L’obesità è ormai emersa come una crisi sanitaria globale e un potente fattore d’incidenza e mortalità per il cancro, ma il suo impatto sulla biologia tumorale rimane sottovalutato. Non è solo un rischio passivo, ma agisce come fattore di stress cancerogeno, influenzando la segnalazione ormonale, il metabolismo immunitario e la stabilità epigenetica di tutto l’organismo.
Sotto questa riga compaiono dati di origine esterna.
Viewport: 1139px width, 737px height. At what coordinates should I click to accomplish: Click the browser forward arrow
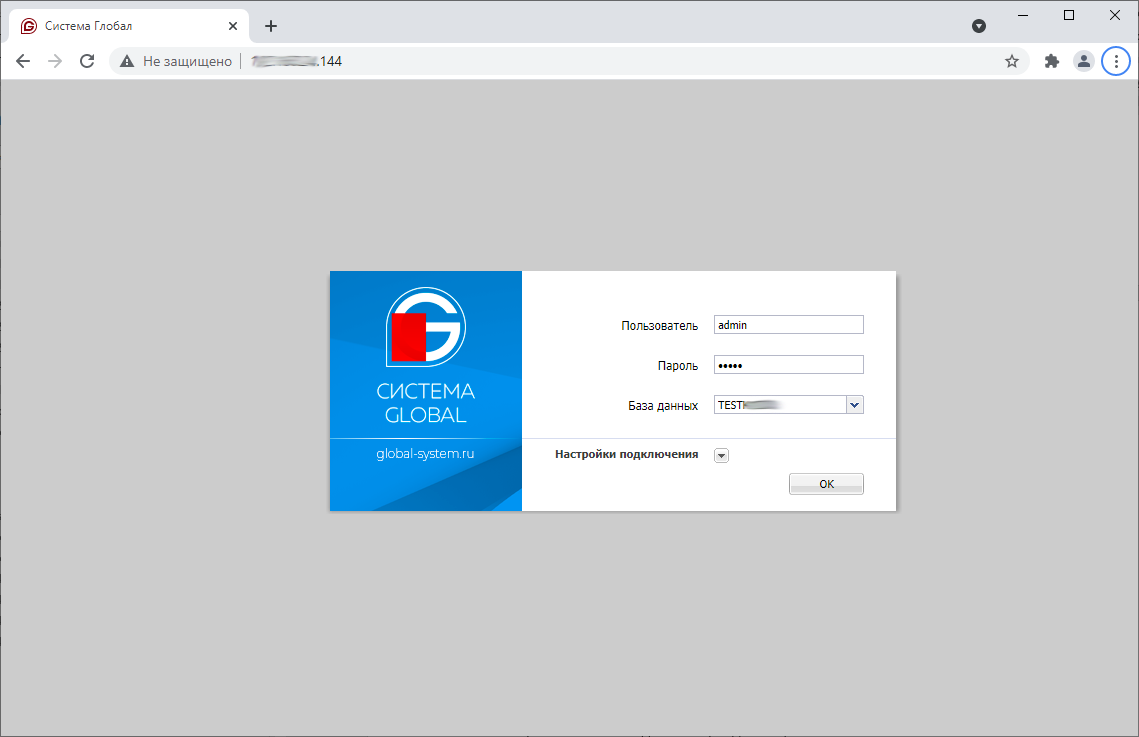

Questa nuova revisione, concentra le conoscenze attuali sulle reazioni a catena fisiologiche, cellulari e molecolari, che collegano l’obesità alla genesi del cancro con una particolare attenzione all’infiammazione cronica, al modo in cui il metabolismo si riorganizza, al rinnovamento del microambiente tumorale e alla disbiosi del microbioma.

Oncologia nutrizionale

Si sono inoltre esaminati i modelli alimentari e di come questi incidano sui processi associati al cancro, collocando la nutrizione sia come strumento preventivo, sia come interfaccia modificabile alla biologia tumorale. I quadri emergenti nell’oncologia nutrizionale di precisione, guidati dalla nutrigenomica, dalla metabolomica e dalla profilazione molecolare mirata al paziente, offrono strade promettenti per la prevenzione personalizzata del cancro. Mettendo insieme tutti gli strumenti scientifici a oggi disponibili, è possibile considerare l’obesità, oltre che a un fattore di rischio multi patologico, come un ecosistema adattabile, grazie anche a interventi dietetici di precisione, informati e personalizzati.

Riflessione personale

 Difficile da comprendere, molto. Eppure sarebbe tutto molto semplice. Tu cosa ne pensi?